Collected data entries:
—————
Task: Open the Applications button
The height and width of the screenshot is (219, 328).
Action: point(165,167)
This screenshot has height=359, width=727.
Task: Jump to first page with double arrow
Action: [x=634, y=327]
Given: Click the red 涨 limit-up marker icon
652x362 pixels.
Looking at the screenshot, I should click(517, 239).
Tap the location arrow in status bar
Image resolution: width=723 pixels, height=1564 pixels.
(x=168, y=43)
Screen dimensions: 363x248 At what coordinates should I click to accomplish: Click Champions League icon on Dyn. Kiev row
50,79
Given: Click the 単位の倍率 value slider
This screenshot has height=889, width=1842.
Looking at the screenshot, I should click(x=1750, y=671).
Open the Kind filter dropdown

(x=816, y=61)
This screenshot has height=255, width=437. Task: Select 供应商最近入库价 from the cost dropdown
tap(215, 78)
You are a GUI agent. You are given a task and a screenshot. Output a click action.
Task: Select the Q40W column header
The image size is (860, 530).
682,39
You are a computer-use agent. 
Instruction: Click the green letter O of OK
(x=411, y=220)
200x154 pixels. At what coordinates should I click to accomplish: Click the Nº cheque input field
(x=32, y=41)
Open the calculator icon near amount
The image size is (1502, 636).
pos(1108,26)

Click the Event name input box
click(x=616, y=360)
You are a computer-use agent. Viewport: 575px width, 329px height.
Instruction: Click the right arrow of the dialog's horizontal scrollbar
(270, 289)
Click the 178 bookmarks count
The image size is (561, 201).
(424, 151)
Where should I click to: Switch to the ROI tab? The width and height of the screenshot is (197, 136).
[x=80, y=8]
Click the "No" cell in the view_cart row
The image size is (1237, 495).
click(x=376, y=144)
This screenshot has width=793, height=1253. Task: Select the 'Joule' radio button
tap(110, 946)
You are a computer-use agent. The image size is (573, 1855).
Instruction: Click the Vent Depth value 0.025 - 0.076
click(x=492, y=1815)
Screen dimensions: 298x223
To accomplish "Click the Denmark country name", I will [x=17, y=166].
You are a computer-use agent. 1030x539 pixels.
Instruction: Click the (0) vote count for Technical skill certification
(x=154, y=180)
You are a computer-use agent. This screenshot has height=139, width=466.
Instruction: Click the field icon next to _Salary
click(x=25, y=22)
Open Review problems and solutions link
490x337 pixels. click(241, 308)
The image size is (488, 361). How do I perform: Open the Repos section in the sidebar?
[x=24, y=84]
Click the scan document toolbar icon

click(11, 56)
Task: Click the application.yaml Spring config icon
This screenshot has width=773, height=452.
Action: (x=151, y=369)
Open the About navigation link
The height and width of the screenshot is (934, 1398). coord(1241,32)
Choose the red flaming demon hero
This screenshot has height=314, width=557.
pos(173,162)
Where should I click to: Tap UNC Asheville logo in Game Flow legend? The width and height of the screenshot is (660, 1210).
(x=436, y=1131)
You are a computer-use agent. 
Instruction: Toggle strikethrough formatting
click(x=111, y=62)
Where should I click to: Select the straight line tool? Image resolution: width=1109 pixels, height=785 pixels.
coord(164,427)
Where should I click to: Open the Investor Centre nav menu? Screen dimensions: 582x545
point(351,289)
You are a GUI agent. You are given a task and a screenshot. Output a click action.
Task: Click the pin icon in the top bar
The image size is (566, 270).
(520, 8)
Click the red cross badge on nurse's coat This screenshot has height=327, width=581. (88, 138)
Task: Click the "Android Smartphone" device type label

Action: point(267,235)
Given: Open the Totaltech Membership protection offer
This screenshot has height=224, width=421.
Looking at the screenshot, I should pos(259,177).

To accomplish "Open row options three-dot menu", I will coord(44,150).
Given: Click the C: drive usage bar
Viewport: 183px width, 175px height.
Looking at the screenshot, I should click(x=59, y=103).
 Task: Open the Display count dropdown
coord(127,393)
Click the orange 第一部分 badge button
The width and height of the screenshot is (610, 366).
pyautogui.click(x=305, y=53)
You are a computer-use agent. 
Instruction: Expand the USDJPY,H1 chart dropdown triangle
—————
Work to complete: Please transcribe the data exactly from its first line. End with the line that contains "Given: Click the 単位の倍率 value slider".

Reply to the task:
Task: Open the Applications button
The height and width of the screenshot is (219, 328).
Action: point(165,167)
This screenshot has height=359, width=727.
Task: Jump to first page with double arrow
Action: [x=634, y=327]
Given: Click the red 涨 limit-up marker icon
652x362 pixels.
Looking at the screenshot, I should click(517, 239).
Tap the location arrow in status bar
Image resolution: width=723 pixels, height=1564 pixels.
(x=168, y=43)
Screen dimensions: 363x248 At what coordinates should I click to accomplish: Click Champions League icon on Dyn. Kiev row
50,79
Given: Click the 単位の倍率 value slider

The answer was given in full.